### Given data:
= = = =

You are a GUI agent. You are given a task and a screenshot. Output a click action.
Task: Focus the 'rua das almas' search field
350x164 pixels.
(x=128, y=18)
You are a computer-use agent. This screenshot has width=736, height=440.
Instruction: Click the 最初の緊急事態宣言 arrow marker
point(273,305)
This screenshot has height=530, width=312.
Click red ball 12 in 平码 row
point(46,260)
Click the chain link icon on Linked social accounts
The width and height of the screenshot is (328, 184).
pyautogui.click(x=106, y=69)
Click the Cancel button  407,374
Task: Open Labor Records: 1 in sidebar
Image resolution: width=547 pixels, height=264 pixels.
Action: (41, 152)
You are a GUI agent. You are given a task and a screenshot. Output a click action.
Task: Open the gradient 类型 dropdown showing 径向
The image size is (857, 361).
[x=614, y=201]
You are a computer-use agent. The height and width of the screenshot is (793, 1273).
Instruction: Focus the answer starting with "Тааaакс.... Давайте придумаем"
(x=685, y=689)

= = = =

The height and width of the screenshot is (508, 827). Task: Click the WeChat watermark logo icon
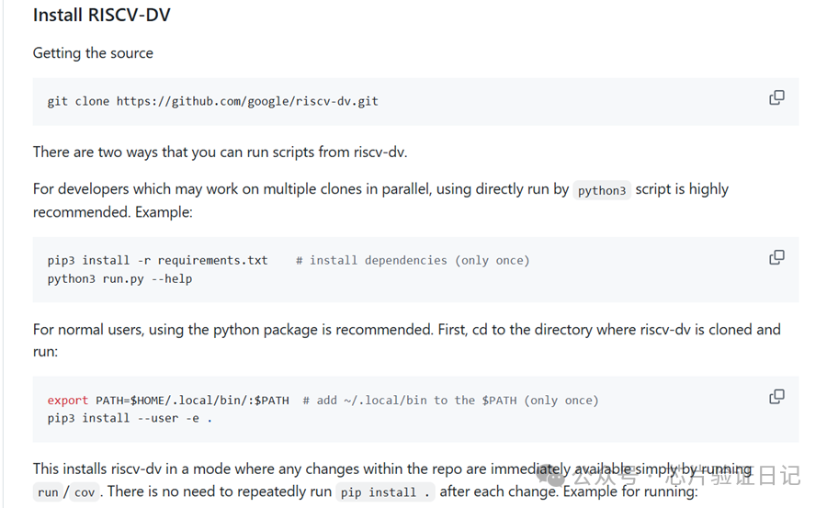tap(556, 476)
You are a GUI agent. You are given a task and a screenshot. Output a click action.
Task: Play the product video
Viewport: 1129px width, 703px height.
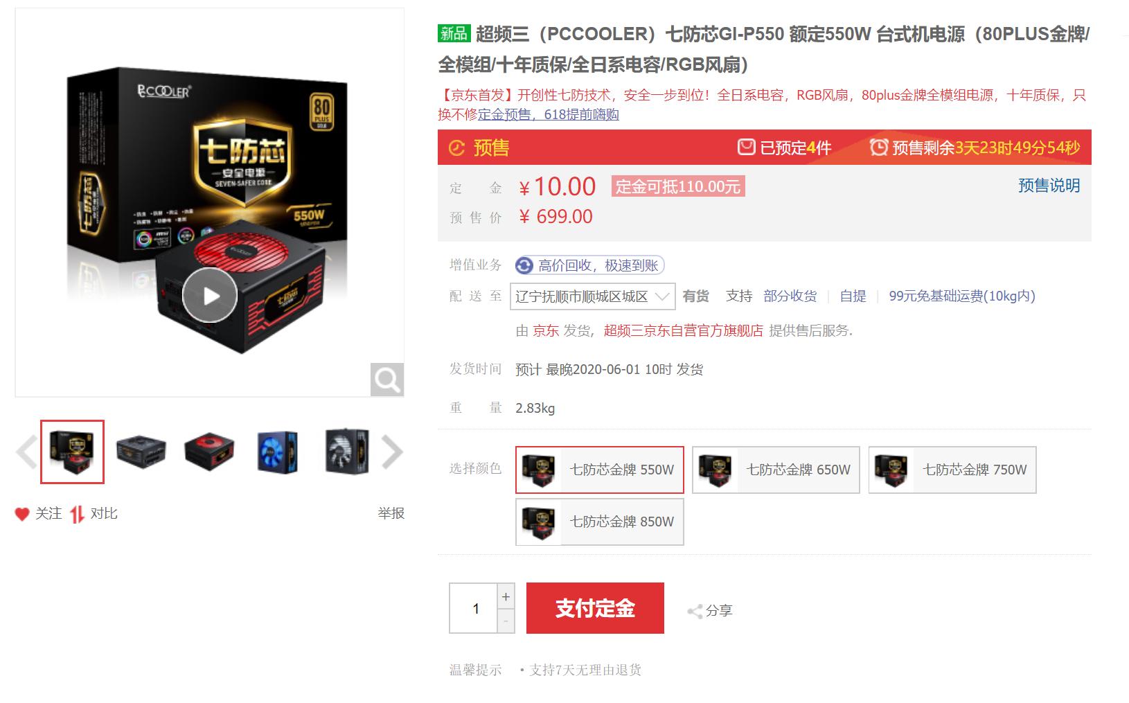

= = = =

### Task details:
Nothing outside the stretch above, from the line with "The height and width of the screenshot is (508, 827)." through the line with "Viewport: 1129px width, 703px height.", is set down. Transcribe that stretch exactly, ends included, but not its pictures.

### Exercise output:
The height and width of the screenshot is (508, 827). Task: Click the WeChat watermark logo icon
tap(556, 476)
You are a GUI agent. You are given a task and a screenshot. Output a click action.
Task: Play the product video
Viewport: 1129px width, 703px height.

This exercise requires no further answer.